Every line from the top of the material through the line holding "Given: Click line number 17" should be copied exactly, and only those lines.

> [Exercise material]
---+---
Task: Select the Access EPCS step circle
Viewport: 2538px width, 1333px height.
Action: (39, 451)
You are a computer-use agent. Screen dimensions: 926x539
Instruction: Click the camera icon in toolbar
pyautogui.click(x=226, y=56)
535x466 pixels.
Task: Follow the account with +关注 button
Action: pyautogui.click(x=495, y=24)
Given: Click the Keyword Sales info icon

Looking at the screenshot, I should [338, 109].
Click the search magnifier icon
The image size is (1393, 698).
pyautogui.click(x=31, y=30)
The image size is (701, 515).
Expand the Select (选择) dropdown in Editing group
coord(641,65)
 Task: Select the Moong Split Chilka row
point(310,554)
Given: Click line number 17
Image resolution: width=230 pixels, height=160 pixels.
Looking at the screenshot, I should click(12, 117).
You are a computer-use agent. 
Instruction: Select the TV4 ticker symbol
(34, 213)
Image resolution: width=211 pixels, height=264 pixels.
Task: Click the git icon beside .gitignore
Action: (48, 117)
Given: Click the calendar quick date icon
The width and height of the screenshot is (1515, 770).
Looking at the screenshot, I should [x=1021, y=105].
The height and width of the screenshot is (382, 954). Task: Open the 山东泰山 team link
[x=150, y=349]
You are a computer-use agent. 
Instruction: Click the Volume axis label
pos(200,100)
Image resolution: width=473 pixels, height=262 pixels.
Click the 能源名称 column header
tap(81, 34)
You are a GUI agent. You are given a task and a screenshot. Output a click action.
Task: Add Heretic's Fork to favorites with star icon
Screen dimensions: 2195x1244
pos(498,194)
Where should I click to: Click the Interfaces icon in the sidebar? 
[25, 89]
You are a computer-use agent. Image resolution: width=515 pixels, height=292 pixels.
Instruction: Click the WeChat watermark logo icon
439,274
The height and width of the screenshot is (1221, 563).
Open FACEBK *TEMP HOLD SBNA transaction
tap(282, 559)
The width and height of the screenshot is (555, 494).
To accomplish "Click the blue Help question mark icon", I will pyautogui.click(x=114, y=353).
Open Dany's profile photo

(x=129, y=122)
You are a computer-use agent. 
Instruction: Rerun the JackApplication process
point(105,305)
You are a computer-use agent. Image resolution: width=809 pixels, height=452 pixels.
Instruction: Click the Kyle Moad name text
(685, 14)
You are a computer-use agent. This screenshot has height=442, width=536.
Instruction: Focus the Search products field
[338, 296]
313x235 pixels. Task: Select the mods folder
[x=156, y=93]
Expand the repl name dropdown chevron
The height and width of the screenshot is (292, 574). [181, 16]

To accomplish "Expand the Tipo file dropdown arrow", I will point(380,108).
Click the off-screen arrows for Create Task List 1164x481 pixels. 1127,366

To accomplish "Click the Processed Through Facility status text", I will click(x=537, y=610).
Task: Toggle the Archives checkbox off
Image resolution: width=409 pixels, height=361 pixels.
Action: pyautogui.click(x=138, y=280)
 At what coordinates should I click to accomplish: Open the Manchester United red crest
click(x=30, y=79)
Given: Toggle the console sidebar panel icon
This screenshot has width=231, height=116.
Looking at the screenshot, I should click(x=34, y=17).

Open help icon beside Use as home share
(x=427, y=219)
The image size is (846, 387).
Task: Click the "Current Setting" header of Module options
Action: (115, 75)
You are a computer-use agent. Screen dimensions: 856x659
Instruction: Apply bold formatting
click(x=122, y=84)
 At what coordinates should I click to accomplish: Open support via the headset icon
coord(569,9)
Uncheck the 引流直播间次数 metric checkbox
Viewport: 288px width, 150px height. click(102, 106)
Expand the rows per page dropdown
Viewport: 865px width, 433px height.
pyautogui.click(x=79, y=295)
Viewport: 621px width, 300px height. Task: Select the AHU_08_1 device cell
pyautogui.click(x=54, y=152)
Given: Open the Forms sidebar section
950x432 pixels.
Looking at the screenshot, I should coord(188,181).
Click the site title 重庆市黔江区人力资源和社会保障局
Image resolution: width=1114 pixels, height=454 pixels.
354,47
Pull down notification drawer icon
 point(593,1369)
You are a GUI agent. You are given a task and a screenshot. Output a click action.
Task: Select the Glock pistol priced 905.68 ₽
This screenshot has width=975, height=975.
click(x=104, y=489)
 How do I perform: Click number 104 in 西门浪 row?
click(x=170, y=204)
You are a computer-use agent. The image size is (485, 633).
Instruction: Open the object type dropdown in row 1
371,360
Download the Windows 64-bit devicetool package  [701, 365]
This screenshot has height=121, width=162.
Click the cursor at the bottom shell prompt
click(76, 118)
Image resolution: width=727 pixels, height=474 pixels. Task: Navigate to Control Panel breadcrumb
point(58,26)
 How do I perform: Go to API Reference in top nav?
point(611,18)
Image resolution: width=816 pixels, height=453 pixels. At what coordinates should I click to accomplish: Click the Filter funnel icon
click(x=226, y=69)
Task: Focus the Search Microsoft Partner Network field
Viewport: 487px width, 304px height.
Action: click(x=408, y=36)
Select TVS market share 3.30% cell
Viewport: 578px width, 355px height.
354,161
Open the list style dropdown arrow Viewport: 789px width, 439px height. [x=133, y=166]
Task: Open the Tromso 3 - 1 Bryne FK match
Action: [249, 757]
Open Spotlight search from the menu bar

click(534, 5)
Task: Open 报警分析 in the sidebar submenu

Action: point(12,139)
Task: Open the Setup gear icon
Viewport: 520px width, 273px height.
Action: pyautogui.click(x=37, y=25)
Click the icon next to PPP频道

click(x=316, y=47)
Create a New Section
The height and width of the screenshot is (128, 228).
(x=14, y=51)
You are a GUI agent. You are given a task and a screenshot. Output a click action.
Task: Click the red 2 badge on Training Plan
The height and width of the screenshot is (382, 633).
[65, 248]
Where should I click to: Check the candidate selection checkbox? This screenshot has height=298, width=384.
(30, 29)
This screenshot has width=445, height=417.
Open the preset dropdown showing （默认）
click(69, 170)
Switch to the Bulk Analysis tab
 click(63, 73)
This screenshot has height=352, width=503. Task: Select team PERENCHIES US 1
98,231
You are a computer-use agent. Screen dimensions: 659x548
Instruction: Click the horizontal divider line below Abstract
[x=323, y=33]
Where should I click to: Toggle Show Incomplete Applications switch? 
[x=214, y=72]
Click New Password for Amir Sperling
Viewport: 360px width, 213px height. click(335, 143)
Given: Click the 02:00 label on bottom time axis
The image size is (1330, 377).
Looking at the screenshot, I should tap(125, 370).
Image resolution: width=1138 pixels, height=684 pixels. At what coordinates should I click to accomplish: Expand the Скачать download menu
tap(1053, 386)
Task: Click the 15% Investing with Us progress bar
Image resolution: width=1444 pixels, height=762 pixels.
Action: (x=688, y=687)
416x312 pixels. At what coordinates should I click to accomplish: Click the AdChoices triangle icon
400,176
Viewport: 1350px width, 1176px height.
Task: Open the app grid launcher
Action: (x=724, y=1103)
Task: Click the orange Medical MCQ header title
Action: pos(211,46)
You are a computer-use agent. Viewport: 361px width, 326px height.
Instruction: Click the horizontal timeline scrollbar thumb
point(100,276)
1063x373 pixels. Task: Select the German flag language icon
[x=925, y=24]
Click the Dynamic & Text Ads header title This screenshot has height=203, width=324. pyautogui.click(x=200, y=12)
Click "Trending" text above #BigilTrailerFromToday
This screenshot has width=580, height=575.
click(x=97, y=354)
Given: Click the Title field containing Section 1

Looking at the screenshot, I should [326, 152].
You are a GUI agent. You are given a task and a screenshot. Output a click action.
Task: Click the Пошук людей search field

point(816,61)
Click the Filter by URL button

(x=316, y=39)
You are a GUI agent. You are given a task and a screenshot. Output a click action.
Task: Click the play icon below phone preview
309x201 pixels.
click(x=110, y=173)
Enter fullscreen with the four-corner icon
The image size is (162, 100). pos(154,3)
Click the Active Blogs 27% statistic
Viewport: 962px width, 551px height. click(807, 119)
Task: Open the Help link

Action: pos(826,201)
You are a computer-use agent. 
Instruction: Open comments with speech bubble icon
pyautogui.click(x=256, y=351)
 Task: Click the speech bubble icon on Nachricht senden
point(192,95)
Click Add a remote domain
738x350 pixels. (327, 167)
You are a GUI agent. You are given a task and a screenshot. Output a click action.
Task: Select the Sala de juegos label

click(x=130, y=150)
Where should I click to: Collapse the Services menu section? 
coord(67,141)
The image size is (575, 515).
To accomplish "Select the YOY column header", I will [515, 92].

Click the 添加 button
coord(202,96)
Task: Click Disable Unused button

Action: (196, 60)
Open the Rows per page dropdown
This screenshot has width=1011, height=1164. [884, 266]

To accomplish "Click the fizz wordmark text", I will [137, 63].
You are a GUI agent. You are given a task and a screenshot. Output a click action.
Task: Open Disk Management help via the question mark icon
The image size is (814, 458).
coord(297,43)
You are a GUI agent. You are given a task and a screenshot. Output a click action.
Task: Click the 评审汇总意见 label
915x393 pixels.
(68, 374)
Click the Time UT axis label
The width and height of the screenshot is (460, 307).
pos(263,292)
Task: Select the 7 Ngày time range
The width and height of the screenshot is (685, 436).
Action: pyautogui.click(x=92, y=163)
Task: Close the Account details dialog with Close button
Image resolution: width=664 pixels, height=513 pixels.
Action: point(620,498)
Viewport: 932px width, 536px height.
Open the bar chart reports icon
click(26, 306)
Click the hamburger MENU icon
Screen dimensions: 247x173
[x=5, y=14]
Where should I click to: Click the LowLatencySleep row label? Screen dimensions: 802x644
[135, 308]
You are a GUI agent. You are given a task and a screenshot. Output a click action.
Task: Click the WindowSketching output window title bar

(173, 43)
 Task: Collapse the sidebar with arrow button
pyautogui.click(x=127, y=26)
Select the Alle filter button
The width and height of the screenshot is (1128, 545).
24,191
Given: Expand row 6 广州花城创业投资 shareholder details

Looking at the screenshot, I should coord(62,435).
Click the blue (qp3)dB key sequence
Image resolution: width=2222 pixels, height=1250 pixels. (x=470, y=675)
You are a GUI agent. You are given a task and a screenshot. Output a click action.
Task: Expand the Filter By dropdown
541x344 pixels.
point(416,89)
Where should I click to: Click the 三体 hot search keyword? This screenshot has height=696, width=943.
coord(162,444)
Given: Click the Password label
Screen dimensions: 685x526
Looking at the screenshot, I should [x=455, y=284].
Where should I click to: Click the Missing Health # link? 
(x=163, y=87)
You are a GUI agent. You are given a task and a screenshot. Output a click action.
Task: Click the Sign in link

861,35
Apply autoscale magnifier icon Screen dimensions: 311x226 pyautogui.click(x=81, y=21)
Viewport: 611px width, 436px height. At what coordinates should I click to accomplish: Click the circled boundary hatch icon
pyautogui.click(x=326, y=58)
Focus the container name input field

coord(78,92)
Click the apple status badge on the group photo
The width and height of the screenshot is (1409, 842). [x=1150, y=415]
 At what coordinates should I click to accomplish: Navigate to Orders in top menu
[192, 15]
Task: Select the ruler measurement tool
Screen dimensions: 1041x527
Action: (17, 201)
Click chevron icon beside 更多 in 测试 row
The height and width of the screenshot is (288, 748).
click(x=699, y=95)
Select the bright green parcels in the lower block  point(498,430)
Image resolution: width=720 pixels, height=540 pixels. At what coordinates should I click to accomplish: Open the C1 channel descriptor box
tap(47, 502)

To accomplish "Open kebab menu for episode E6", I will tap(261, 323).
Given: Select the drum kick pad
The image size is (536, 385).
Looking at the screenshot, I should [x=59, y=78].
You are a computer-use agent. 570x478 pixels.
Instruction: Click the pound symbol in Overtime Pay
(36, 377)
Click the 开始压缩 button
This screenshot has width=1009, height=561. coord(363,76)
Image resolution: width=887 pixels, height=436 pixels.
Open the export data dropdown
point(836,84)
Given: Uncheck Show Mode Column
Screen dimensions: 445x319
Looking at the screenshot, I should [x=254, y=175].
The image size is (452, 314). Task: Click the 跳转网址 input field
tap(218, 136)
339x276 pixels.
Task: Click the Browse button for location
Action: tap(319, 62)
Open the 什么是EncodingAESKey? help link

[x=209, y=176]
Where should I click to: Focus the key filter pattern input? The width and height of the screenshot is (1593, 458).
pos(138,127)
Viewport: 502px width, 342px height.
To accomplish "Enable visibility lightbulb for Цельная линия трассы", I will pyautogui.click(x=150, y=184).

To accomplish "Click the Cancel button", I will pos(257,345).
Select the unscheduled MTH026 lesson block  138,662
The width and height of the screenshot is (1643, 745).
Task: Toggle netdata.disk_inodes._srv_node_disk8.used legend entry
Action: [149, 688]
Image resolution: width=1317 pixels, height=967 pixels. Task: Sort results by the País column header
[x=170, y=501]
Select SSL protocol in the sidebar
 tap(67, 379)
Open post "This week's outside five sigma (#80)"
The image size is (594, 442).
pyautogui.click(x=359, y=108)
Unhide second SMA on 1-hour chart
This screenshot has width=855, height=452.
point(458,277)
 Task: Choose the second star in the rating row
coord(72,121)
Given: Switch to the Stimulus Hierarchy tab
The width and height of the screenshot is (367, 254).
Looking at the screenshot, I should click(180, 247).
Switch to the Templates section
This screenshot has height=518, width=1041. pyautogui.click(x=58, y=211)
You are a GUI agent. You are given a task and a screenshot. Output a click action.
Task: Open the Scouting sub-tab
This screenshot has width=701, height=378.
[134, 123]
---+---
> [Solved problem]
Task: Select the Access EPCS step circle
Viewport: 2538px width, 1333px height.
Action: (39, 451)
You are a computer-use agent. Screen dimensions: 926x539
Instruction: Click the camera icon in toolbar
pyautogui.click(x=226, y=56)
535x466 pixels.
Task: Follow the account with +关注 button
Action: pyautogui.click(x=495, y=24)
Given: Click the Keyword Sales info icon

Looking at the screenshot, I should [338, 109].
Click the search magnifier icon
The image size is (1393, 698).
pyautogui.click(x=31, y=30)
The image size is (701, 515).
Expand the Select (选择) dropdown in Editing group
coord(641,65)
 Task: Select the Moong Split Chilka row
point(310,554)
Given: Click line number 17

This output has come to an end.